Calling it by the book, for every foul, will kill the game. The NBA officiating is terrible right now, but the rememdy is further training and accountability on the officials, not to bring instant replay or its inevitable counterparts into the mix.
That might be true (I'm not certain, because I know the rule book allows for a certain amount of contact), but the book could always be changed to better reflect the game as it is called today. The point would be that the calls would be more consistent and blind to who committed the infraction.
Maxiep is absolutely right here. The penalties for the coach ensure the game keeps moving. A ref on each end just watching for illegal defense and three seconds makes a lot of sense. iWatas
If they do adust to the calls, you would have a league where there would be absoultely ZERO contact whatsoever.

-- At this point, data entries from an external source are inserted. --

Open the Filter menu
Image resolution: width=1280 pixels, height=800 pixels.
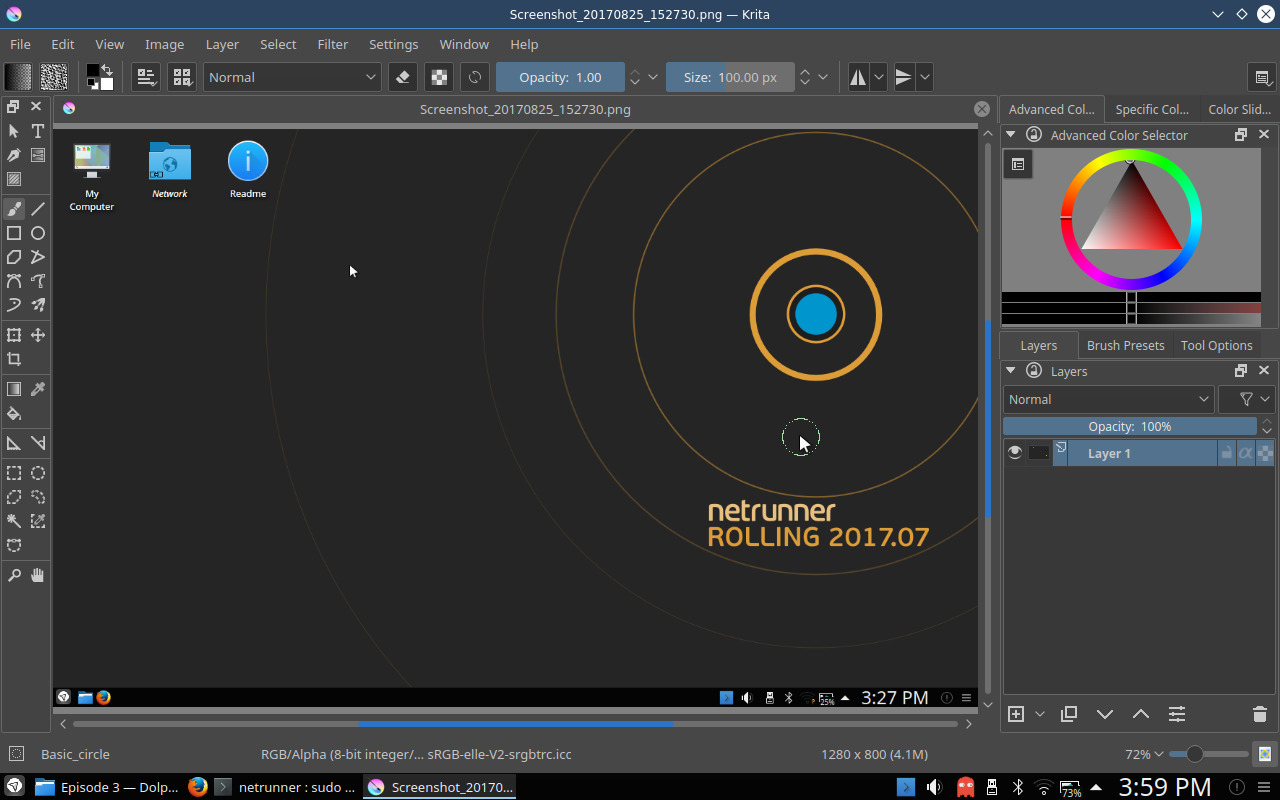[x=332, y=44]
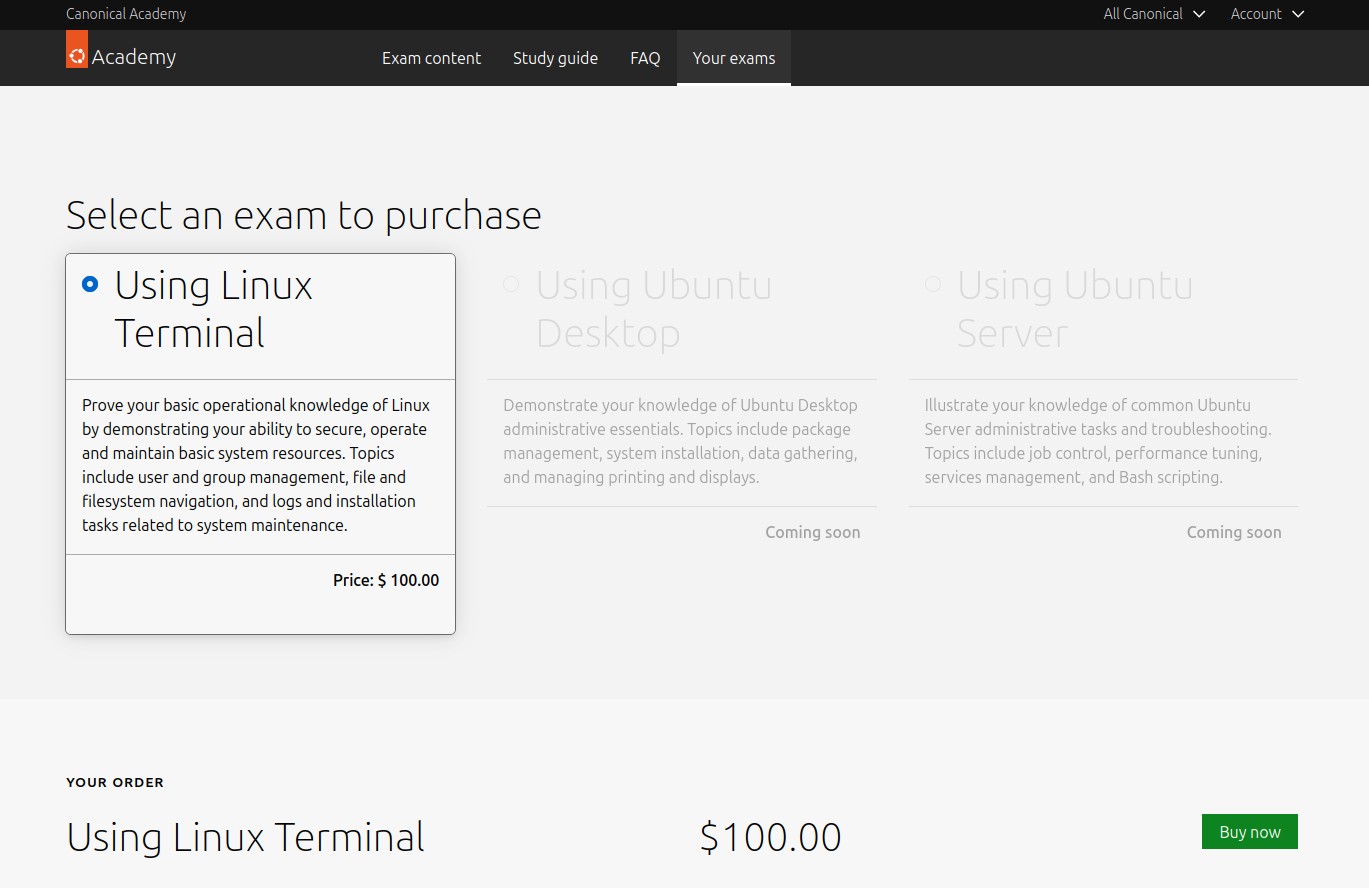The height and width of the screenshot is (888, 1369).
Task: Click Coming soon under Ubuntu Server
Action: tap(1233, 532)
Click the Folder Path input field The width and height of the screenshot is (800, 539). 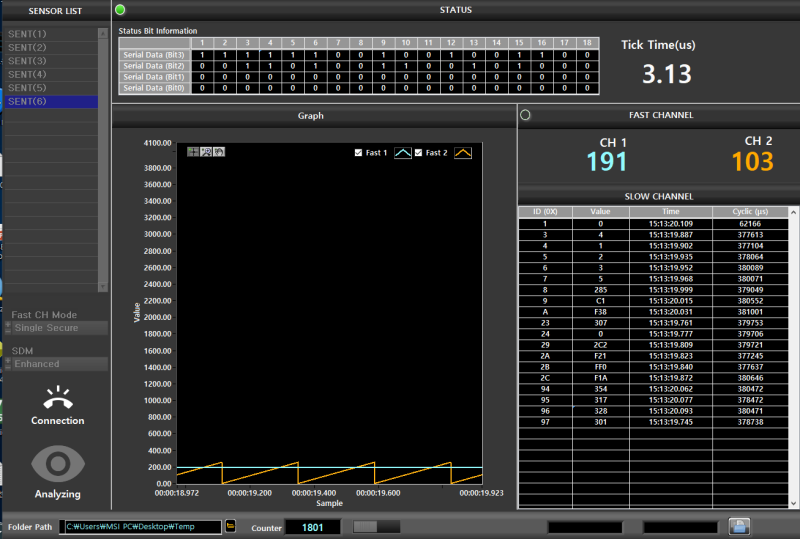click(x=142, y=526)
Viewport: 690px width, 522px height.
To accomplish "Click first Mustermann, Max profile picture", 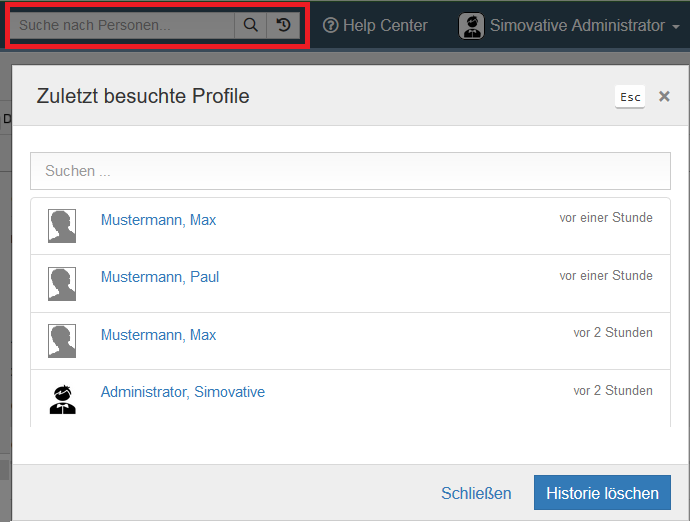I will 62,226.
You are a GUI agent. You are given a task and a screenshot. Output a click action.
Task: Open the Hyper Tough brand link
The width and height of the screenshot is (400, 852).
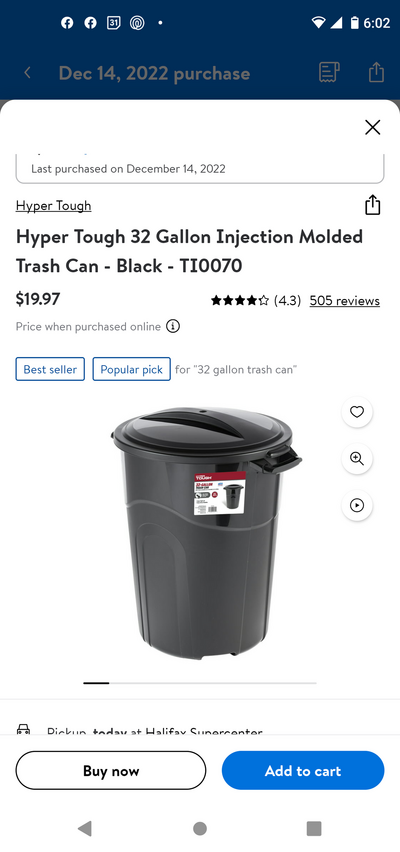[x=53, y=206]
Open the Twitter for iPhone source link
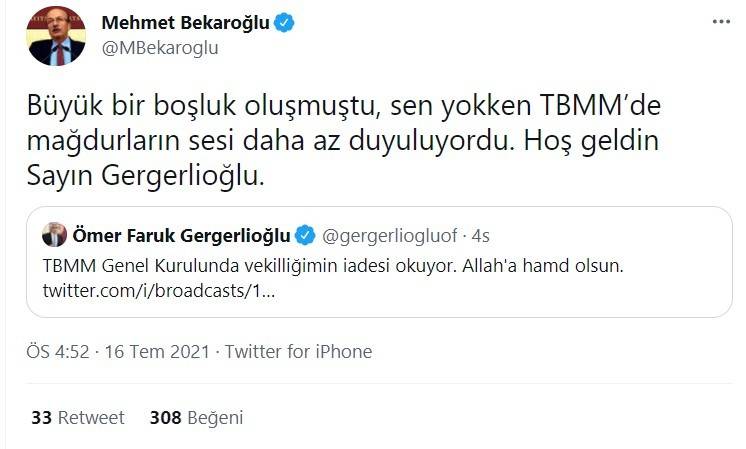Screen dimensions: 746x449 298,352
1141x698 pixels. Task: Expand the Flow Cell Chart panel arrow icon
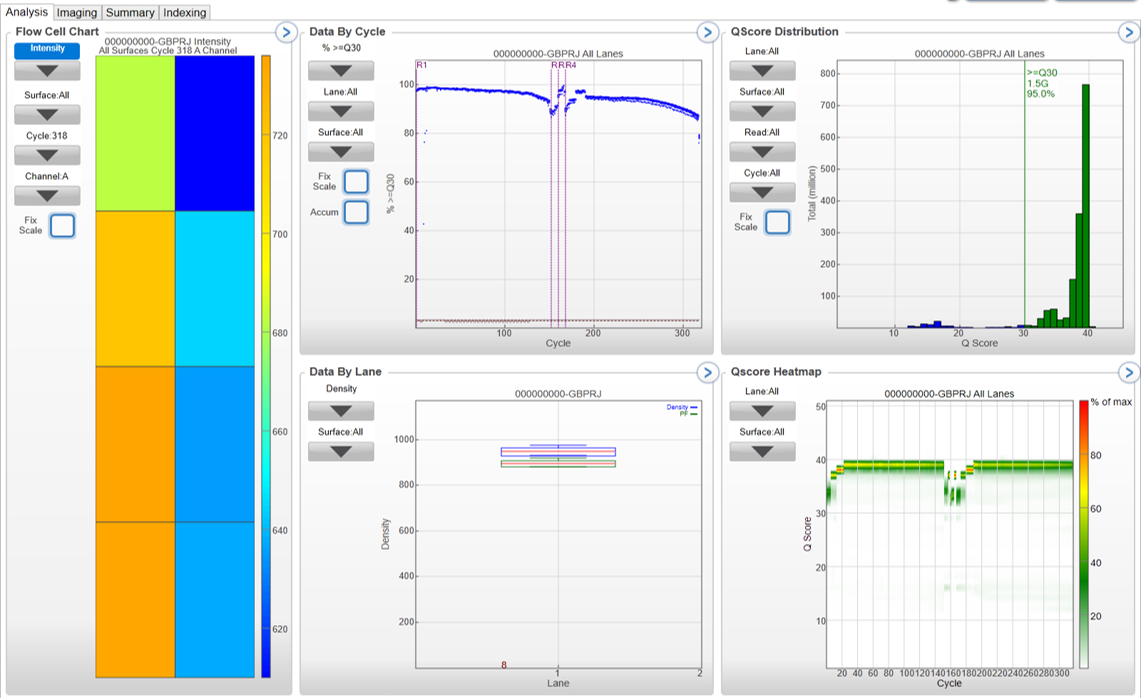point(285,32)
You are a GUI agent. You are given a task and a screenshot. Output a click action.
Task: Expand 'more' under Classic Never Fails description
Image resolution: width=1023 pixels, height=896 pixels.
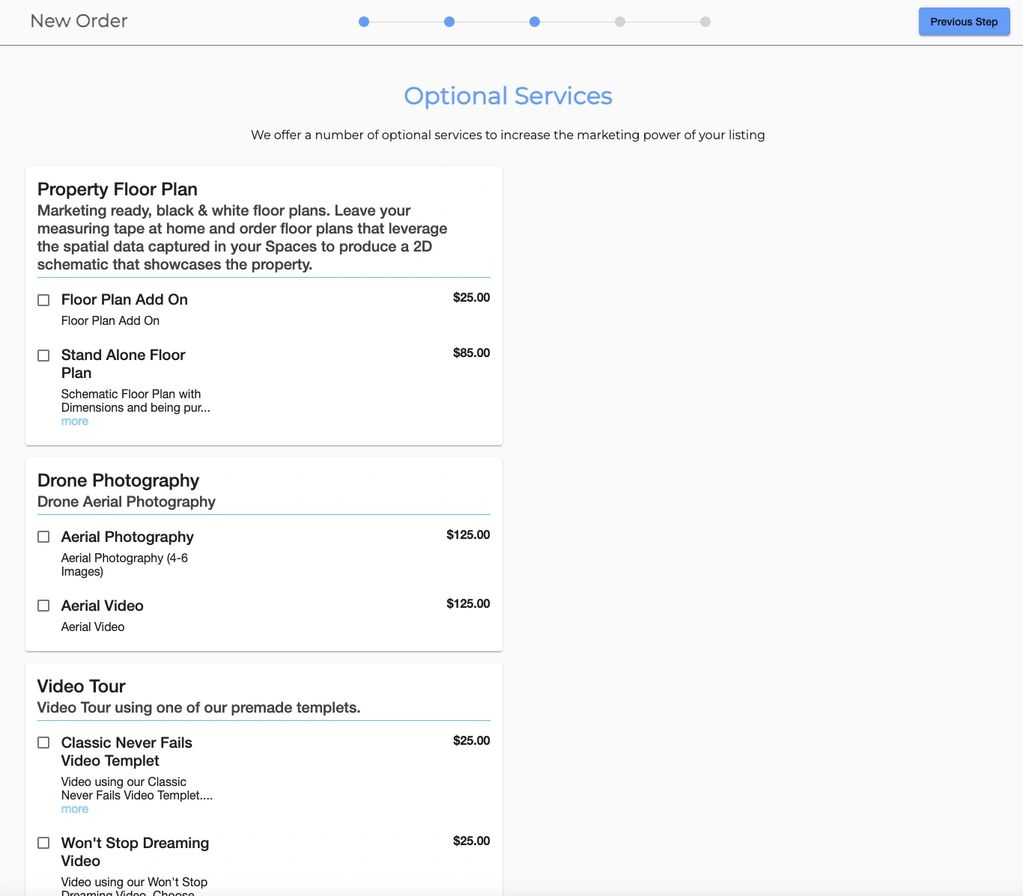[75, 809]
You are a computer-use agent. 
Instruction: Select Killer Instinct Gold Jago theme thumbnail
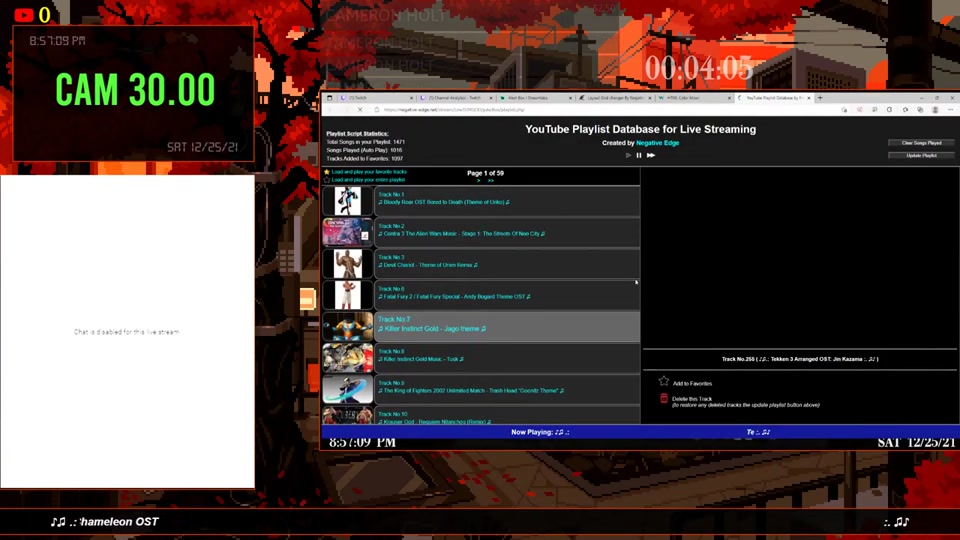point(347,327)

Defense will not be played as hard as every reach in, every hand on the body, every slight body bump will be met with a foul to stop play. it will be a very lame thing to watch.
But the offensive player could no longer create the contact as well. To see the game played where being skilled was more important than being strong wouldn't be the worst thing ever.
i don't think instant replay will really work in basketball like it does it sports like football and baseball. basketball is a sport of continuous action. it isn't split up into short bursts like football and baseball. reviewing calls several times a game would severely disrupt the flow of the game. i'm definitely in favor of replay being used to review flagrant fouls, end of shot clock, end of clock, 2 or 3(at the next timeout), or those kind of situations but to allow coaches to challenge personal fouls would be taking it too far.
One possibility for personal foul challenges would be that they could be challenged at time outs (or ends of quarters). It wouldn't change the score, if the foul resulted in free throws, but if the challenge was upheld, the player's foul total and maybe the team foul total (if applicable--it wouldn't be if the challenge happened between quarters) would be reduced by 1. That might be a compromise that wouldn't affect flow. The biggest problem with bad fouls is how it affects playing time for certain players and, to a lesser extent, how much sooner a team is in the penalty.
I agree with only reviewing (2 vs 3, shot-clock violation, flagrant foul, etc.) for the first 46 minutes. However, I would add these things in for the last 2 minutes: * Out-of-bounds violation. Someone stepping out or a ball being tipped. * Kick-ball violation. * 8 second violation (if not for the entire game). I don't think you can review subjective calls such as fouls or traveling.
You could also have an instance where Player A commits his 5th foul, but doesn't get called for it. Two possessions later he gets called for his 5th foul, but then during the timeout, they conclude he fouled on the first possession, and is now disqualified. The player would not have been out on the court had the coach known he had 5 fouls, so that isn't really fair.
It doesn't have to allow for adding fouls, just removing fouls. That will lead to fewer fouls, yes, but having players on the floor more (without abandoning or undermining the idea of fouls) isn't a particularly bad thing. There would only be a limited number of challenges allowed and all of them wouldn't be upheld. It's just to prevent a particularly egregious and impactful bad call.